Nice, I don’t know doses well for patches but I’ve heard it’s not a bad method. The main problems I hear are that they can come off and be expensive to replace, they can cause rashes and irritated skin, and sometimes there can be poor absorption / lower-than-ideal blood levels from patches (better than oral, though!).

I never considered patches because my skin is very sensitive and I am often rough on my body and I think I would lose patches due to daily activities (exercising, soaking in hot baths, brushing up against things when doing manual labor, etc.).

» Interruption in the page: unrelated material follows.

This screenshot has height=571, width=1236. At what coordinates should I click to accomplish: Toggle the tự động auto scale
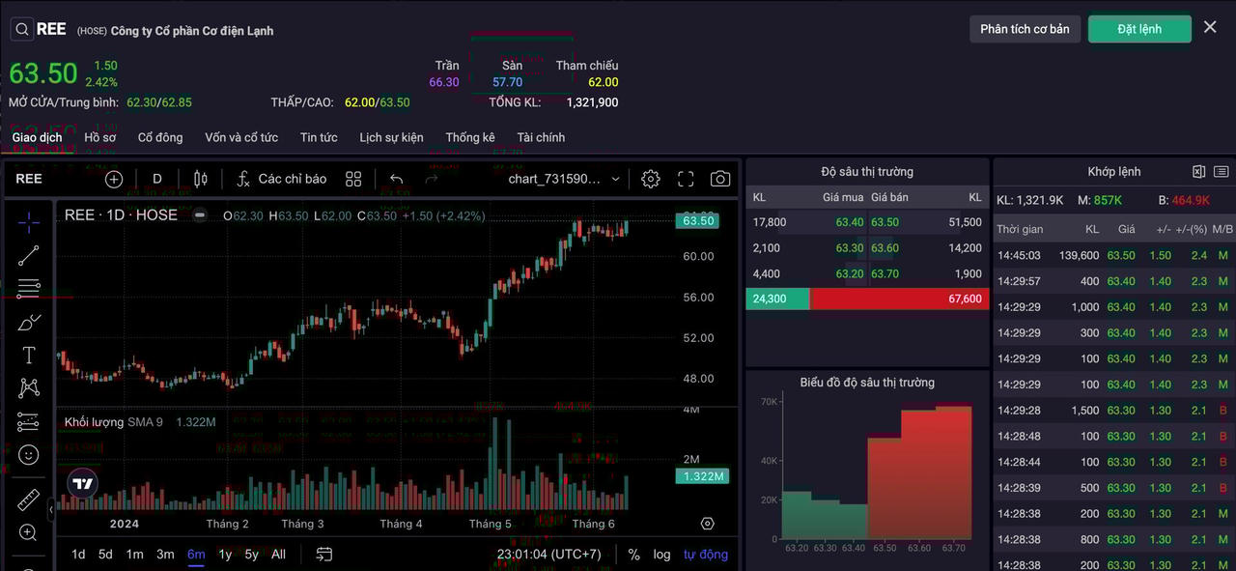coord(706,554)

Cypro sounds better than spiro, but reading about it I don’t like the idea of taking a synthetic progestogen, since it causes increased risk of blood clots and breast cancer:

https://transfemscience.org/articles/transfem-intro/#cyproterone-acetate

As CPA is a progestogen, it is associated with increased risks of breast cancer (Fournier, Berrino, & Clavel-Chapelon, 2008; CGHFBC, 2019; de Blok et al., 2019; Aly, 2020; Wiki) and blood clots (Seaman et al., 2007; Connors & Middeldorp, 2019; Aly, 2020; Wiki) even at very low doses (e.g., 2 mg/day). Higher doses of CPA, likewise presumed to be due to its progestogenic activity, are additionally associated with elevated prolactin levels (Sofer et al., 2020; Wilson et al., 2020; Wiki) as well as with certain generally non-cancerous brain tumors including prolactinomas (McFarlane, Zajac, & Cheung, 2018; Nota et al., 2018; Wiki) and meningiomas (McFarlane, Zajac, & Cheung, 2018; Nota et al., 2018; Millward et al., 2021; Weill et al., 2021; Aly, 2020; Wiki). These risks appear to be dose-dependent, and thus are likely to be minimized with lower doses of CPA. Besides risks related to its progestogenic activity, CPA at high doses has shown weak but significant androgenic effects in the liver and has been associated with an unfavorable influence on lipid profile, for instance decreased HDL (“good”) cholesterol levels (Coleman et al., 2022; Wiki). Long-term, this could result in an increase in the risk of coronary heart disease. Other potential adverse effects of CPA at high doses with unclear mechanisms may include increased blood pressure and heightened insulin resistance (Martinez-Martin et al., 2022). Additionally, CPA has been associated with abnormal liver function tests and rare cases of liver toxicity, including at doses used in transfeminine people of 25 to 50 mg/day (Heinemann et al., 1997; Bessone et al., 2016; Kumar et al., 2021; Wiki; Table). The likelihood of abnormal liver function tests with CPA, and probably of liver toxicity, appears to be much lower at doses of less than 20 mg/day (Wiki). More than 100 cases of clinically significant liver toxicity have been reported with CPA, but only two cases have been reported with CPA at doses of 50 mg/day or less (Wiki; Table). Monitoring of prolactin levels to detect prolactinomas, and monitoring of liver function to detect liver toxicity, may both be advisable in people taking CPA. Regular magnetic resonance imaging (MRI) scans have also been recommended to monitor for meningiomas in people taking CPA (at ≥10 mg/day) (Aly, 2020).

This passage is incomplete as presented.